We Are the Uber of Delivery
Two years ago, Vishunu met Pizzahut’s then operation director Geroge Abraham, when he tried to figure out why Pizzahut’s delivery team was faster than others. They found out that there was a huge demand for third party delivery suppliers from Indian chain companies and restaurants. However, B2B hyperlocal delivery was still an open market. They then decided to start a business. In April 2019, IDEDELI, a third-party delivery platform providing a delivery service within a 5km radius was launched.
“We are the Uber of delivery” Vishunu said, “you order when you need a delivery service. Our technology platform will assign the order to the nearest courier. This cannot only improve an enterprises’ delivery rate but also save human resource costs.”
Apart from George’s operation experience in Pizzahut and its network, IDODELI’s rapid transition can also be attributed to a market with a large demand but few rivals. 60% of IDODELI’s clients are food and catering companies such as cloud kitchens, restaurants, and takeaway companies. 30% of them are Kirana, small grocery stores ubiquitous in Indian communities (they can be seen as grocery stores and food markets in rural areas); the remaining 10% are cosmeceuticals shops, laundries, and other stores.
By December last year, IDODELI had established partnerships with over 500 enterprises including Bigbasket, Faasos, and Pizzahut. Its service has covered three first tiered cities including Chenmai, Bangalore, and Hyderabad and a second tiered city. “We are expanding very aggressively in south India,” Vishunu said, “by the end of January this year we will expand into two second tiered cities. We have no plan to enter the fourth and fifth tiered cites in the near future because most of the residents cook for themselves and seldom use technological products. Hence there are not many restaurants in those cities. However, they also have huge potential as 40%-60% of Indian population live in fourth and fifth tiered cities.”
200,000 Orders in 7 Months Representing a 100 Times Growth; Its Loss Decreased by 95%
IDODELI’s only revenue is the fee charged on its clients which stands at $0.7 per order. The service fee is settled monthly. When it comes to human resource costs, IDODELI has recruited more than 500 couriers, paying them $0.85 per order. That means it make a loss of $0.15 per order.
“the human resources cost of large delivery companies like Zomato and Swiggy is 55 cents on average because of their large volume of daily orders.” Vishunu noticed, “but we found in recruitment that minimum salary expectation of couriers stands at 25 thousand rupees, which is around $350 to $400. Hence we need to spend more on human resources as a start-up company with our smaller amount of daily orders.”

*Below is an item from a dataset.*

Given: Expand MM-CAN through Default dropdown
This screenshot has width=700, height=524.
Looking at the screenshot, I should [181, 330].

But we have finished 200,000 orders since establishment. We finished 74.77 thousand orders in November, a growth of 100 times when compared with the 684 orders in the first month. Daily orders processed by couriers have increased from 5-6 orders to 12-14 orders. The loss of each order has decreased by 95% from $3 in the first month to 15 cents. We are growing very quickly. Vishunu stressed: “in the next 6 -12 months, we are confident that daily orders processed by our couriers will increase to more than 18, and our human resource costs per order will decrease from $0.85 to between ￥0.6 and￥0.65. This will be a key turning point where we start making profit.”

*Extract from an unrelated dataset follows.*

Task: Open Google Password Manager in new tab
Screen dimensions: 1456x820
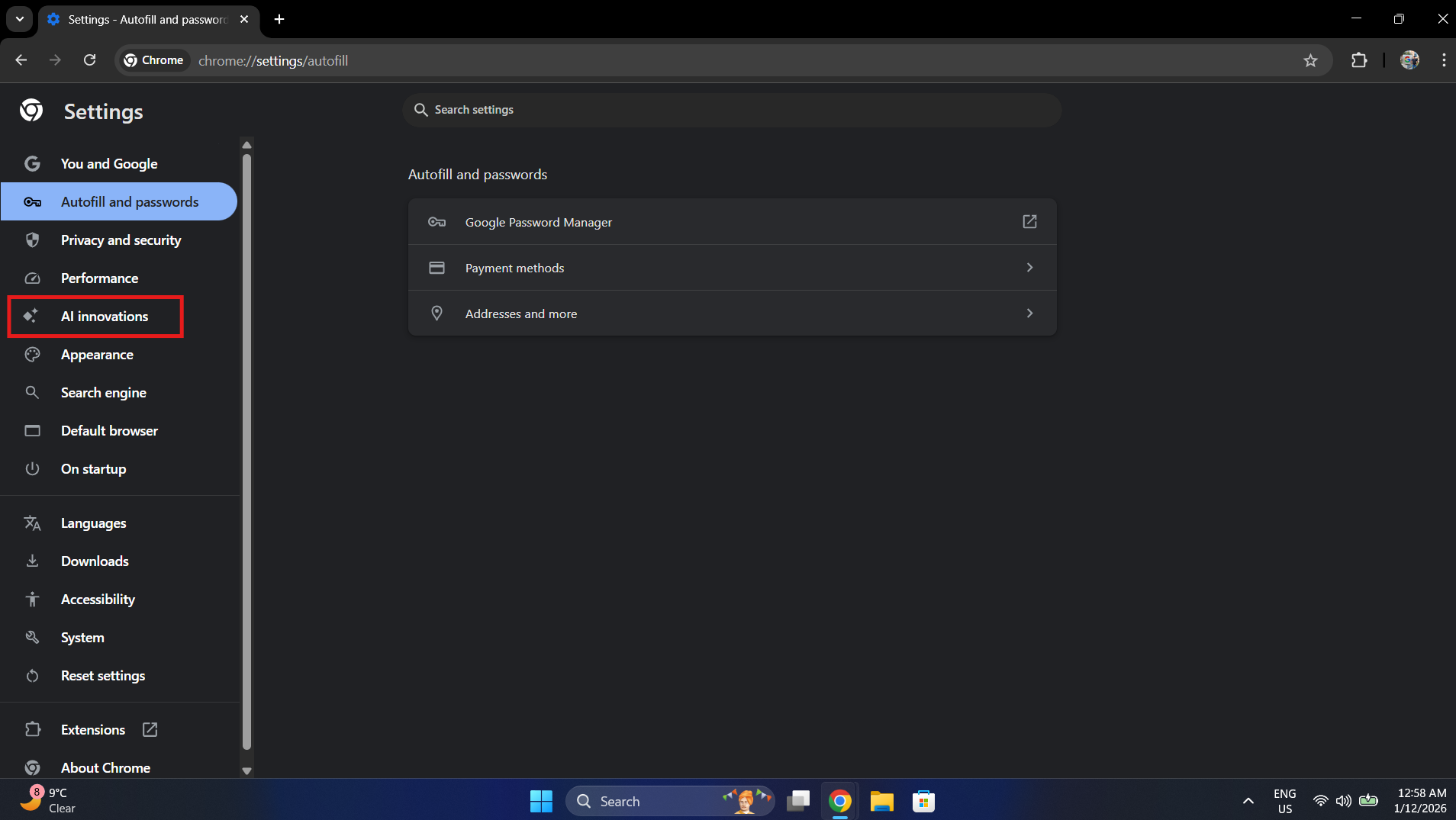Action: [1029, 222]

It is worth pointing out that IDODELI’ s operation costs only consist of their human resource costs. Couriers need to pay for transportation and fuel on their own. If the receiver pays in cash, the money will be delivered to clients directly by the couriers instead of going through IDODELI to avoid any unnecessary trouble.
Expanding into Errand Service IDODELI is to Become the First Mover
Vishunu told Volanews that IDODELI will take a major step forward in 2020 apart from its existing city delivery service. It plans to become India’s first company to provide real-time delivery within 1.5 km ranges (Micro delivery) and campus/ community errand service (Nano delivery).
Traditional errand services have long existed in India where there is a huge wealth gap. “in fact, 70% of the delivery services take place in small communities. Delivery by e-commerce platforms only takes up for 10-15% of total deliveries. To be specific, there are 100 orders for errand services within 1km radiuses.” Vishunu revealed.
The internet has significantly changed traditional errand services. “the monthly salary of a full-time errand courier is $150. However, more job opportunities emerge as a result of the internet economy. People are working for zomato and swiggy. An errand courier can cost you $300-$500. Sometimes, you can’t even find a courier even if you have the money.” Vishunu believes that a community errand service fits into users’ habits, and there is a market need for this. However, no company has yet to step into this area.
Vishunu plans to launch a To C errand service platform in Bangalore to provide an errand service called “come at the call for service” for communities. It promises to finish deliveries within 10-15 minutes. This service will make errand services faster by harnessing the powering of a sharing economy. Because of the service fee IDODELI plans to charge, users will be saved 30%-40% of the costs.
As for the proportion of traditional errand service users that can be served by errand service Apps, we need some time to provide the answer.